Los apóstoles encargaron a las dos doncellas que en vida habían asistido a la Madre y Reina para que, según la costumbre, ungiesen el cuerpo de la Madre de Dios y la envolviesen en la
sábana, para ponerle en el féretro. Entraron en el oratorio donde yacía la
venerable difunta, pero el resplandor que la envolvía las deslumbró de suerte
que ni pudieron tocarle ni verle ni saber en qué lugar determinado estaba.
Luego San Pedro y San Juan confirieron el portento, oyendo asimismo una voz que
les dijo: “Ni se descubra ni se toque
el sagrado cuerpo”.
Así,
disminuyendo un tanto el resplandor, los dos apóstoles levantaron el sagrado y
virginal tesoro y le pusieron en el féretro.

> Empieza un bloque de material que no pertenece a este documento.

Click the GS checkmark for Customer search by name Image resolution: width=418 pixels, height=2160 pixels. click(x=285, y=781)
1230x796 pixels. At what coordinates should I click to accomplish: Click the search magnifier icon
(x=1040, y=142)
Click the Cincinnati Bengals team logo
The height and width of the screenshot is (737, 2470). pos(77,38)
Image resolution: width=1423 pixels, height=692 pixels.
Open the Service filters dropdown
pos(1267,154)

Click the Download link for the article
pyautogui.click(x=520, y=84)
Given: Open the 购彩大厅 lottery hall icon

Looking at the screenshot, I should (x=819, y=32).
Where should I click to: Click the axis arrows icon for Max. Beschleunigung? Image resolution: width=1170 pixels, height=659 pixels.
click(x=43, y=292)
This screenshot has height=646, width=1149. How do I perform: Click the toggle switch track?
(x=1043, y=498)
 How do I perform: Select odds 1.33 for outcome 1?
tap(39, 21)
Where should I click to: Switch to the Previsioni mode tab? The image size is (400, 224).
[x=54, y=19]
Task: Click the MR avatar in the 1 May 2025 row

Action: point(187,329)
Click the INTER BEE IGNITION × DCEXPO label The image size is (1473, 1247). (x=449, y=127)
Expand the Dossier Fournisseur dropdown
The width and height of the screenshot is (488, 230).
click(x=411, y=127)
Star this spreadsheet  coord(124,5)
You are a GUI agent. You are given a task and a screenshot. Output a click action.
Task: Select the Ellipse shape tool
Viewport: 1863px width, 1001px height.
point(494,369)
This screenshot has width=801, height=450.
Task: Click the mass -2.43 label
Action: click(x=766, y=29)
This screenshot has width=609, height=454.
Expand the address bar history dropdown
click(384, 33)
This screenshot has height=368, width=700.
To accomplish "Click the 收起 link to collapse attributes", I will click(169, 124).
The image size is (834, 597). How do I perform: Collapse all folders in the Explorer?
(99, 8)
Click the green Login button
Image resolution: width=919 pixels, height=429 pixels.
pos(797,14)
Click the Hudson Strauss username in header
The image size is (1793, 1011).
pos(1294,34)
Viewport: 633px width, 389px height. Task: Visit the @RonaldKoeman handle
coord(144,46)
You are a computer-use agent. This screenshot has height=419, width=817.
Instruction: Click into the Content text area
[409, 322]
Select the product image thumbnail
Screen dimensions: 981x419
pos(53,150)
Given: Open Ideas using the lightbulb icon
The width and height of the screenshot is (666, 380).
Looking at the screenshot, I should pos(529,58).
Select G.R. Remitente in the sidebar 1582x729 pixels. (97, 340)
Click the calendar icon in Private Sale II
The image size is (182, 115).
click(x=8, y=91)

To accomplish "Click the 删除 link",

Entonces se moderó más el resplandor y todos
pudieron percibir y conocer con la vista la hermosura del virgíneo rostro y
manos
.

Del cenáculo partió el solemne cortejo al cual acudieron casi todos los moradores de Jerusalén. El sagrado cuerpo y tabernáculo de Dios fue llevado por los apóstoles en hombros hacia el valle de
Josafat, en donde se había providenciado un sepulcro. En el camino se
sucedieron grandes milagros: los enfermos quedaron sanos, muchos endemoniados
quedaron libres y mayores fueron las conversiones de judíos y gentiles. Al
llegar al sepulcro, San Pedro y San Juan colocaron en él al venerado cuerpo y
cerraron la tumba con una laja”.

Hermanos, en la narración que acabo de señalar, la muerte de María nos sirve de ejemplo y consuelo. María debió morir para
enseñarnos a bien morir y dulcificar con su ejemplo los supuestos terrores de
la muerte. Los recibió con calma, con
serenidad, aún más, con gozo, mostrándonos que no tiene nada de terrible la
muerte para aquéllos que en la vida han cumplido la Voluntad de Dios. La Santísima Virgen María, habiendo sido
concebida sin pecado original tenía derecho a no morir. Pero, Ella, implicada en la obra redentora y asociada a la ofrenda salvadora de
Cristo, quiso compartir el sufrimiento y la muerte con vistas a la redención de
la humanidad.

Pidamos a nuestra Madre del cielo, que nos enseñe a no temer a la muerte, y que nos enseñe también a amar a la Santa Iglesia de su Divino Hijo, como ella le amó acá en la tierra, que la sintamos muy nuestra como ella la sentía muy suya,
cuando en su oración personal la llamaba
tesoro verdadero de
mi alma, tú has sido el consuelo único de mi destierro; tú el refugio y alivio
de mis trabajos; tú mi recreo, mi alegría, mi esperanza; tú me has conservado
en mi carrera; en ti he vivido peregrina de mi patria
;” Demos gracias infinitas a Ella por habernos
incluido en su testamento. Y recordemos siempre su promesa “Mi
Iglesia militante, d
e allá arriba te miraré con cariño
y pediré siempre tus aumentos y todos tus aciertos y progresos.

Hermanos todos en nuestro Señor Jesucristo, no estamos solos, Ella camina con nosotros a la Casa de nuestro Padre que está en el Cielo. Amén.